Observador - 9 ago. 00:12
A Alheira e a Ditadura do Forno
A Alheira e a Ditadura do Forno
(Escrito por alguém que gosta do seu colesterol no ponto)
Há um fenómeno moderno que me preocupa mais do que o aquecimento global, o aumento do preço da gasolina ou a existência de pessoas que acham que a Terra é plana: a mania de cozinhar tudo no forno. É uma espécie de conspiração silenciosa, promovida por gente que, no fundo, quer ver o mundo arder, ou melhor, quer vê-lo a assar.
Fui recentemente a um restaurante e pedi uma alheira, esse tesouro nacional, herança histórica, salva-vidas dos cristãos-novos e património de colesterol da Humanidade. Na minha imaginação já estava o som da fritadeira, o óleo a borbulhar como um aplauso entusiástico à gula, e aquele aroma que nos entra pelas narinas e nos diz: — Vais morrer mais cedo, mas feliz.
Mas o empregado, com um ar triunfante que só se vê em anúncios de margarina, diz-me:
— A nossa alheira é feita no forno!
No forno. No forno. Aquela frase caiu-me como um balde de água fria… no óleo quente. É como irmos ao circo e descobrirmos que o palhaço está a fazer jejum intermitente. Ou como pedir um pastel de nata e receber uma fotografia do mesmo, para não engordar.
Eu sei o que eles querem. Querem obrigar-me a ser saudável. É uma espécie de imposição moral disfarçada de cortesia culinária. Porque agora vivemos numa época em que, se não comeres quinoa e couve kale és praticamente cúmplice de crimes contra a Humanidade. As mesmas pessoas que me dizem “coma no forno, é melhor para si” são as que, daqui a uns anos, vão defender que devíamos beber vinho sem álcool e café descafeinado. Que é como dizer: vamos manter o corpo da festa, mas expulsar a alma.

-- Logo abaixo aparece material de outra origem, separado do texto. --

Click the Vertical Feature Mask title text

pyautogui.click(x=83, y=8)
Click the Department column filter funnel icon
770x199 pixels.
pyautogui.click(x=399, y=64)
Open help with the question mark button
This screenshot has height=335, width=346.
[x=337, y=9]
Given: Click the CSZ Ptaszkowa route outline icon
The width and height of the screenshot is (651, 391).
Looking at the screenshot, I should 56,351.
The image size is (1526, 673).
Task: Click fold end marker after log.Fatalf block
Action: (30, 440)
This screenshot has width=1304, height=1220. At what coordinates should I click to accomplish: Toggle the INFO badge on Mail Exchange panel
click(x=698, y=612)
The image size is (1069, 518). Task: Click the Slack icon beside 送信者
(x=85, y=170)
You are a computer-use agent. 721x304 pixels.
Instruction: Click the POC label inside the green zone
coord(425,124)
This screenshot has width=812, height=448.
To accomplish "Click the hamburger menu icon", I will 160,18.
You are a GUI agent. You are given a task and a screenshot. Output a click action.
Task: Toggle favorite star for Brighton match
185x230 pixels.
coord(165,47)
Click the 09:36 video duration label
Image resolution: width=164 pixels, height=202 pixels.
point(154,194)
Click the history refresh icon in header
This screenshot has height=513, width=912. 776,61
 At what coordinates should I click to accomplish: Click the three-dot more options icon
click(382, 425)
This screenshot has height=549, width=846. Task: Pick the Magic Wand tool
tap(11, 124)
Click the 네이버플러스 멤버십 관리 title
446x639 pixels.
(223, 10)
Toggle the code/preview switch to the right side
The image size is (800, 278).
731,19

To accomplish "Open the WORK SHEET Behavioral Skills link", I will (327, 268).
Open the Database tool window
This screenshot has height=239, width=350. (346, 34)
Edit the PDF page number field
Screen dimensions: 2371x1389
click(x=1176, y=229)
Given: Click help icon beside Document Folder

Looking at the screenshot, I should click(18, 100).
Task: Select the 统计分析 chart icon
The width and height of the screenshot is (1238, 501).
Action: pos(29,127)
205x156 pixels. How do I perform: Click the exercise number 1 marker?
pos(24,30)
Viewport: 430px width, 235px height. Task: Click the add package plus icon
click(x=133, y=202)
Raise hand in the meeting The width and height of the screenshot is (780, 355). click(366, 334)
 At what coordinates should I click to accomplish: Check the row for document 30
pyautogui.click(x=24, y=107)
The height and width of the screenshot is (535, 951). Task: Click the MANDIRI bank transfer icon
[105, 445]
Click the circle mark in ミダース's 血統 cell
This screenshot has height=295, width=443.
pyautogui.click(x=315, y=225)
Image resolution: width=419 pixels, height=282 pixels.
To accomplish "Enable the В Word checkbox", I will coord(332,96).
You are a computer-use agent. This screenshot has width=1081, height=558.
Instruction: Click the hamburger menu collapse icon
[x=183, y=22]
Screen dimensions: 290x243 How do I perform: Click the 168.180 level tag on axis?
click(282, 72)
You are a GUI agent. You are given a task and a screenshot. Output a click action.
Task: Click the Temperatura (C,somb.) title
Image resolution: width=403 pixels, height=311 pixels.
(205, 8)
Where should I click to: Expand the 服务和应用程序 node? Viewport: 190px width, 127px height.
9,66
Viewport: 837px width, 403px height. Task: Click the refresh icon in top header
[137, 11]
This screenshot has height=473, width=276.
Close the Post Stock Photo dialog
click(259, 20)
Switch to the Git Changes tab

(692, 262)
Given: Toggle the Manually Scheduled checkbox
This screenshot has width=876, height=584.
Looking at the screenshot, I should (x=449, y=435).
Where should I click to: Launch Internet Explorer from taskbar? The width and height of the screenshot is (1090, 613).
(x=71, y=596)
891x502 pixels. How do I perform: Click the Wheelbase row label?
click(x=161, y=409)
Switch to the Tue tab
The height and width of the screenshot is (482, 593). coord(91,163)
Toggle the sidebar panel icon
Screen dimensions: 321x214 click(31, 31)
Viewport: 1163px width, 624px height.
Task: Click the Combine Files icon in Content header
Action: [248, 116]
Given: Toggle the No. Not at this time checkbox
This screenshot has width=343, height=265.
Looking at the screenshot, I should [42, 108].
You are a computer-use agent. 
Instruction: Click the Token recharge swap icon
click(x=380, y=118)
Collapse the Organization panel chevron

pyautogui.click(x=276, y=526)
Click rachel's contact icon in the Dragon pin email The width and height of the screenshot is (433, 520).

E reparem: fritar é uma tradição. É cultura. É química. É um milagre da física aplicada ao gosto de bem cozinhar e comer. A fritura pega numa batata sem graça e transforma-a em algo digno de ser disputado à facada. No forno, a batata fica murcha, pálida, como se tivesse saído de férias para um país nórdico e não tivesse apanhado sol.
Mas o pior não é isso. O pior é que o forno é passivo-agressivo. O forno demora. O forno quer conversar sobre a tua vida, enquanto a fritadeira vai direta ao assunto: plof, shhhh, está feito. É como a diferença entre mandar uma mensagem de “vamos?” e logo receber um “estou aqui à porta” versus enviar uma carta registada a marcar um encontro para daqui a três semanas.
E depois há esta ideia moderna de que tudo o que sabe bem faz mal. É verdade. Mas também é verdade que tudo o que faz mal sabe bem. É um equilíbrio universal. Tirar-nos a fritura é como querer viver para sempre mas proibirem-nos de sorrir; no fundo, qual é o sentido?
Ainda me lembro do tempo em que as avós fritavam rissóis, pataniscas, sonhos de abóbora… e nós sobrevivemos. Bem, alguns sobreviveram. Mas pelo menos ninguém tinha de fingir que comer era uma maratona de bem-estar. Hoje, o cozinheiro olha para mim e, com ar de guru espiritual, serve-me uma alheira assada e diz: — Vai ver que está deliciosa! Não estava. Ficou seca que nem um deserto. É como se alguém tivesse tirado à alheira a sua própria dignidade e a tivesse deixado num SPA de vento quente durante três horas.
O que eu quero, senhores, é fritura. Quero gordura a escorrer pelo prato. Quero aquele brilho da gordura e da unção que me diz: “Isto é perigoso, mas vale a pena”. Quero poder morrer de ataque cardíaco, feliz, depois de uma vida inteira a dizer “mais uma rabanada, se faz favor”.
Portanto, fica aqui o meu apelo: — Deixem-nos fritar em paz. Parem de nos salvar contra a nossa vontade. A liberdade também se mede na quantidade de óleo ou azeite que podemos ingerir sem sermos julgados. E, se algum dia esta cruzada anti fritura vencer, não se esqueçam que eu estarei lá, na clandestinidade, com uma frigideira, um litro de óleo e um sorriso nos lábios, a lutar pela pátria, uma alheira de cada vez.